Use it or Loose it! -
Why you are not as good as you used to be.
There’s a simple saying when it comes to developing and maintaining ability – USE IT OR LOOSE IT.
This works both mentally and physically.
Ever been on tour in a foreign country and learnt a small collection of sayings that helped you at the time, and now can’t remember any of it…? You came back home and didn’t need to say, “excuse me. Where is the bathroom?” in korean, because you were no longer in Seoul… so guess what, you forgot how to say it. You didn’t need it, so you didn’t use it, so you lost it. Sure you could learn it again but that is an extra job on your already too long ‘to-do’ list.
This happens exactly the same with body movements. Especially when it comes to strength and conditioning.
But “you never forget how to ride a bike”, you say. “I can still juggle too”. Great so you have some long lasting muscle memory and some solidly integrated neural patterns, but what about that 40 minute heavy cardio outdoor show you did a few years back or that duet where you had numerous overhead lifts. Do you still have that as good as you did when you performed it? Unless you have been training with that in mind then the answer is probably no.

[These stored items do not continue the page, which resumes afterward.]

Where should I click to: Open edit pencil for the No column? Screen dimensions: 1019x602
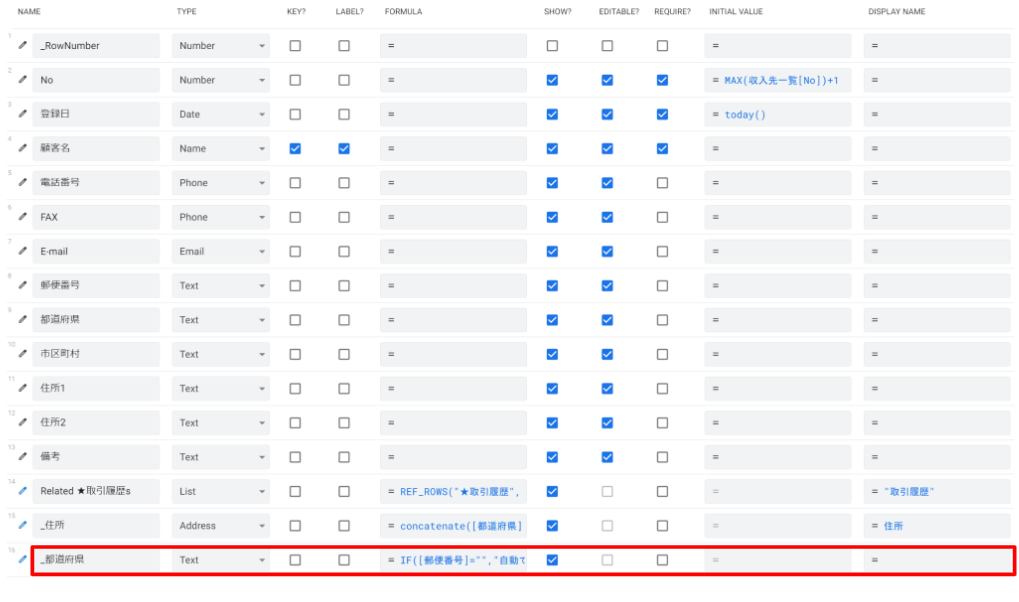click(x=22, y=80)
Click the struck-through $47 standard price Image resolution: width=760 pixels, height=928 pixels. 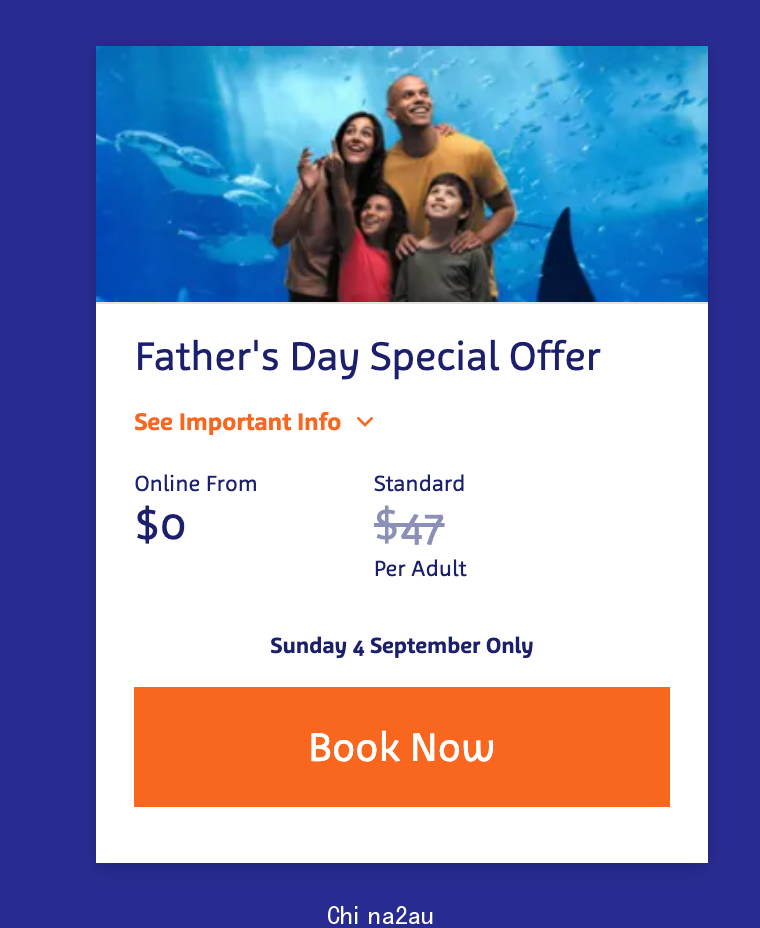[x=409, y=526]
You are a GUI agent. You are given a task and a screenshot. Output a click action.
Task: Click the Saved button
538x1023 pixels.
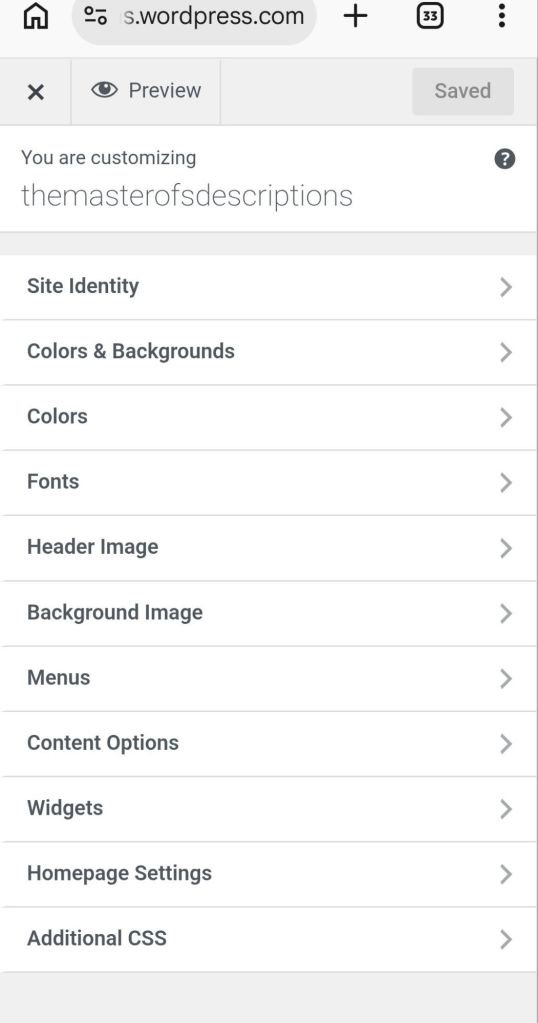pyautogui.click(x=462, y=91)
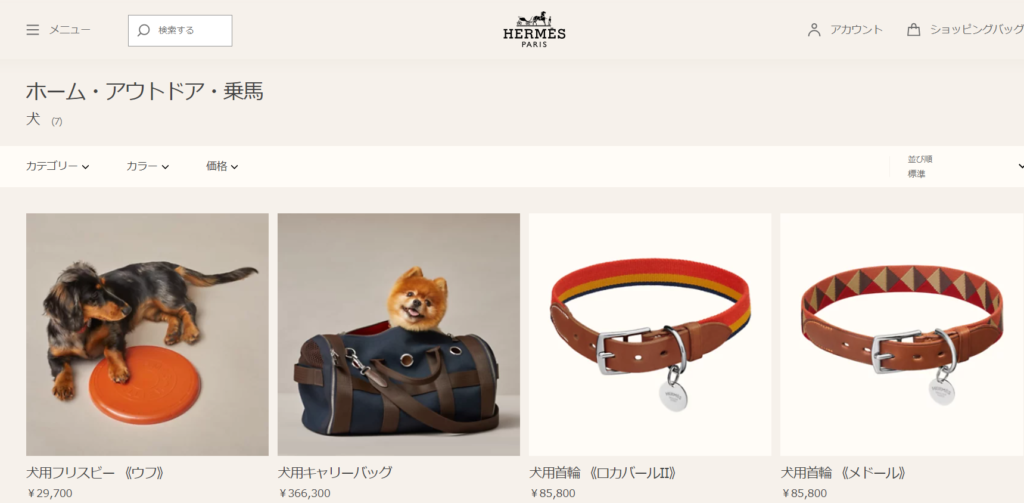Click the 犬用キャリーバッグ product title
Viewport: 1024px width, 503px height.
(x=335, y=472)
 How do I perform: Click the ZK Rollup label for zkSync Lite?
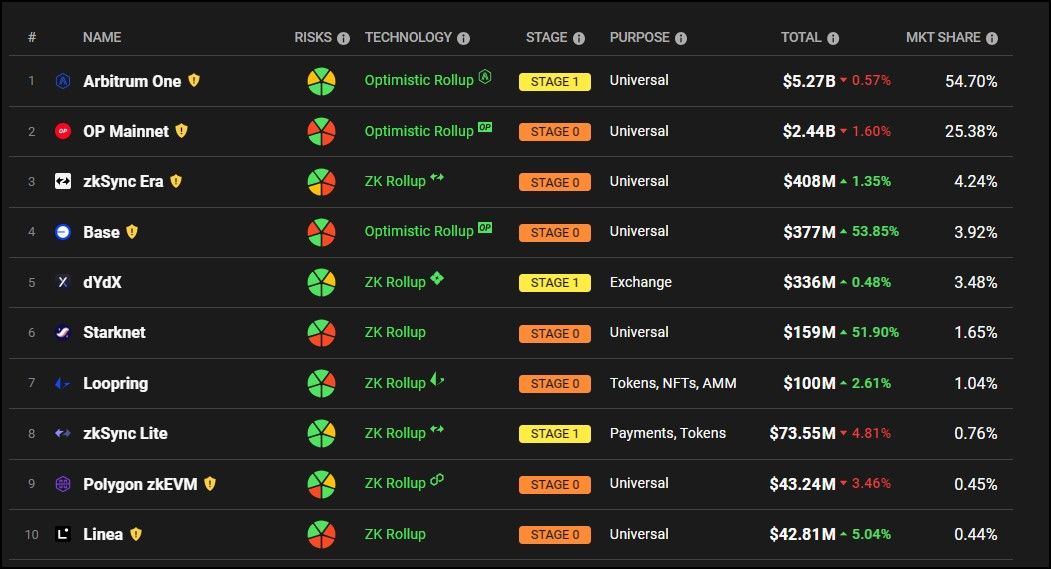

The reason for this is because the body adapts to the task in hand/job at the time and is a master of compensation.
For example: You’re a freelance dance artist and your workload suddenly becomes a lot more admin based inorder for you to plan the next project, that you are hoping to get arts council funding for. You’re writing a lot more and probably sat for numerous hours at your computer which takes the place of your regular training. Everything adapts and changes. You will probably be a bit stiffer as you hip flexors and hamstrings tighten a little, and have a stiff neck and shoulder girdle as the upper traps and pec minors start to shorten slightly to support your computer face position. Neuromuscular drive and connectivity reduces as dynamic firing patterns are not used as much and your core activation is just used for sitting a walking.
Sure you can still dance when you get your funding and rehearsals start because that what you do, you’re a dancer, but are you dancing to the best of your ability and are you prepared to deliver something physically and artistically impressive?? Or are you preparing for an injury?
You have to use it to not loose it!
To help you in the war against becoming an artistic keyboard warrior with a computer face and movement dysfunction, or just get your training back on track with lots of variety, I will share with you the 6 principles of training.
This is what we have already been talking about. “Use it or loose it sister”. Keep doing what you are doing, and practice.
2. Individual Difference
This means we should create individual programmes/exercises for each athlete as everyone is different, or at a different stage of their training. In other words, train and challenge yourself appropriately. If you are training with someone who has been training for longer, or who is lifting more weight that you, don’t feel that you have to achieve the same exercise or standard. Start simple and work up.
Constantly change your training stimulus – don’t always do the same thing! We must disrupt homeostasis for the body to change and adapt. We want to be able to do lots of movements/styles so we have to train them.
4. Progressive overload
If you did 40 push ups a day for 40 years do you think you will be super strong at the end of that time? No, of course not. You will have a very impressive 40 rep push up set, but that’s it. We must progressively overload the muscles in order to develop, whether that’s with intensity or volume (more repetitions or more weight). Once it gets easier, level up.
5. Dynamic correspondence
You training must be relevant/specific to your end goal. Of course general training is good, but making it relevant to what you want to achieve will be excellent. If you are performing a piece with a lot of jumps you need to jump. Lifts, you need to lift. Running, you need to run. Wrestling, you need to wrestle. Make it relevant.
6. General Adaption Syndrome (GAS)
You must allow recovery to happen. Adaption happens when we recover. If we don’t recover, we burn out. When you get into the science and scheduling more you start to look at super compensation, which is where you are at an optimal performance level after a period of rest. Plus you can do some more applications while you rest :)
The bottom line of all this is of course use it or loose it. Don’t stop training or you will adapt to a non-training body. Your training doesn’t have to be for progression either, you can just maintain, just don’t stop.
Start to apply the 6 principles of training to help you positively adapt and improve.